[Source data]

= = = = =

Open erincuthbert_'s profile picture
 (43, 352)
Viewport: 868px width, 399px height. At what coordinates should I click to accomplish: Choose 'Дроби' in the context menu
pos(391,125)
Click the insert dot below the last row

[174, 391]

= = = = =

[Directions for this task]
Set down each entry again, unchanged.

[Solution to the exercise]
Open erincuthbert_'s profile picture
 (43, 352)
Viewport: 868px width, 399px height. At what coordinates should I click to accomplish: Choose 'Дроби' in the context menu
pos(391,125)
Click the insert dot below the last row

[174, 391]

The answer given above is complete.